[Abstract] [Full Text PDF] (in Japanese / 668KB) [Members Only And Two Factor Auth.]

J.Jpn. Surg. Soc.. 83(11): 1344-1352, 1982


Original article

SURGICAL TREATMENT OF AORTO-ILIAC ARTERIAL OCCLUSIVE DISEASE

The Division of Thoracic and Cardiovascular Surgery, Department of Surgery, Kawasaki Medical School

Hiroshi Inada,  et al.

During the period 1975 through 1981, 86 cases were treated for aorto-iliac arterial occlusive disease in our institution.

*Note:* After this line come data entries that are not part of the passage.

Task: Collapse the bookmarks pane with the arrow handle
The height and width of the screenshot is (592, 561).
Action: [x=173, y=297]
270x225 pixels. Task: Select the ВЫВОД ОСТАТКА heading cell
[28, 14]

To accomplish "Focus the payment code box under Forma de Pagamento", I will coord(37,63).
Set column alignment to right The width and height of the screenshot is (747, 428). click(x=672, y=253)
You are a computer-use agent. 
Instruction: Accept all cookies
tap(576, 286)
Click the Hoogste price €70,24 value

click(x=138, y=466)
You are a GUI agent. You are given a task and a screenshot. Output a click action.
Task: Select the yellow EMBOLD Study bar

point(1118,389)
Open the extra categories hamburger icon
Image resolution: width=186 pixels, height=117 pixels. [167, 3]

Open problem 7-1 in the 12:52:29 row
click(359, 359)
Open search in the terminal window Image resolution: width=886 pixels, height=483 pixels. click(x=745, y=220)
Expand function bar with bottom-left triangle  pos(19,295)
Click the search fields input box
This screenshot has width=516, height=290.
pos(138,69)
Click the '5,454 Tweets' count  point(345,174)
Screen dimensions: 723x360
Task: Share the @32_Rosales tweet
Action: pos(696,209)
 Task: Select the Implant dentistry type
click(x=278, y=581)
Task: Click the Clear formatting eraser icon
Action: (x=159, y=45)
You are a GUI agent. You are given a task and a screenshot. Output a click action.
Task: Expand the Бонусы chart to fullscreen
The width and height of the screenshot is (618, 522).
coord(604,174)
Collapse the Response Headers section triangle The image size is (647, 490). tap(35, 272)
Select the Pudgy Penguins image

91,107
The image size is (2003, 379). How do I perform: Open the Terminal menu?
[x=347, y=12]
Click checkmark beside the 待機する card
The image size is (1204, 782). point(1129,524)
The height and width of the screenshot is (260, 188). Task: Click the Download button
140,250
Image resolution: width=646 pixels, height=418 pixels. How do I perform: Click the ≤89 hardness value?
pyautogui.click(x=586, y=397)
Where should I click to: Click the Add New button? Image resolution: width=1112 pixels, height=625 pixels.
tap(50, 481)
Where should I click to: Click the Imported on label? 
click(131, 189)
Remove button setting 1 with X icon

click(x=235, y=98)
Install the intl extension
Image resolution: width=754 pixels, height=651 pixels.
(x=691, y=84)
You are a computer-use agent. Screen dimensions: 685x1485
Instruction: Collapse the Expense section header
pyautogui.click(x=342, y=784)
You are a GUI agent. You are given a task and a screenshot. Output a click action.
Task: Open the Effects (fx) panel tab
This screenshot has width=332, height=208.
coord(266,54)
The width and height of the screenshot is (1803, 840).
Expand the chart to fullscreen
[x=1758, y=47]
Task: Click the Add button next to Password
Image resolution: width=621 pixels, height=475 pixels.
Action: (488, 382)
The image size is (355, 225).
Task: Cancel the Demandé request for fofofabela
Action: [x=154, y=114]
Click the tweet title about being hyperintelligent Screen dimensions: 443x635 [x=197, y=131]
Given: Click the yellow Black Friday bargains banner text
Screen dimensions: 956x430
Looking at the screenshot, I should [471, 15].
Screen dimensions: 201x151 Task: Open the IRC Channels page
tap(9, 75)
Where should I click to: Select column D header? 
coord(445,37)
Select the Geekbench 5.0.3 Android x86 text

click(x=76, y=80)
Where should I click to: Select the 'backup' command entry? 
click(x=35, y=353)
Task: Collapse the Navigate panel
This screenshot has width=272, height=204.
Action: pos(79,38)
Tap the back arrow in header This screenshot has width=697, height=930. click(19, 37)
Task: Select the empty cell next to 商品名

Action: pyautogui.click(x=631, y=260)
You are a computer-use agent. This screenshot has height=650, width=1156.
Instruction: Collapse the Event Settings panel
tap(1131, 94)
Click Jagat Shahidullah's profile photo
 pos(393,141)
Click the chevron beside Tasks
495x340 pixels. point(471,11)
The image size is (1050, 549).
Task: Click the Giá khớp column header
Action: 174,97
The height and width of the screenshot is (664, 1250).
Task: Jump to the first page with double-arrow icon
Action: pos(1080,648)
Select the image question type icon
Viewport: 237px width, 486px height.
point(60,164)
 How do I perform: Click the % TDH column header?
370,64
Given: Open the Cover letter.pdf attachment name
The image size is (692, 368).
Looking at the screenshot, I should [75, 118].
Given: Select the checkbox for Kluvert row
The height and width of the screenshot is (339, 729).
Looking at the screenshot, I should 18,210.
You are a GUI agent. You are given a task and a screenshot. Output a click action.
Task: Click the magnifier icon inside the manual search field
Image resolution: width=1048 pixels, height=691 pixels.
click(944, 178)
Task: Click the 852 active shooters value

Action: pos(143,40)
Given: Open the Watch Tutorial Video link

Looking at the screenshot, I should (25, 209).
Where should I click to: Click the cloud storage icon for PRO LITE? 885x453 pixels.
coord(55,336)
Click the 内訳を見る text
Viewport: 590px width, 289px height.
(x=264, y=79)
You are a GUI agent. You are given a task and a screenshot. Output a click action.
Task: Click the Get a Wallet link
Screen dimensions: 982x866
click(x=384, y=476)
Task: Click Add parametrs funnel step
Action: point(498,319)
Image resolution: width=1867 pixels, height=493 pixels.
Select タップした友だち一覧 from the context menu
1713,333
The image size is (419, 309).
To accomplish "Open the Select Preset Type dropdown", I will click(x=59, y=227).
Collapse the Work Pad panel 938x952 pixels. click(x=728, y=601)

Operation was performed in 76 cases with an overall operative mortality rate of 7.5%.
Thromboendarterectomy was performed in 15 cases, with an operative mortality rate of 6.7%, an early occlusion rate of 0% and a cumulative 4 year patency rate of 70.2%. Anatomical bypass grafting was performed in 30 cases, with an operative mortality rate of 10.0%, an early occlusion rate of 6.7% and a cumulative 4 year patency rate of 82.6%. Extra-anatomical bypass grafting was performed in 26 cases, with an operative mortality rate of 7.7%, an early occlusion rate of 15.4% and a cumulative 4 year patency rate of 63.3%. There were no significant differences in these rates among these 3 groups.
Concomitant lumber sympathectomy was performed in 9 cases and additional distal arterial reconstructions (profundaplasty or femoro-popliteal bypass) were performed in 9 cases.
Our experience indicates that endarterectomy appears to be suitable procedure for localized lesions, while more extensive disease is best managed by anatomical bypass grafting but extra-anatomical bypass grafting is reserved for poor-risk patients.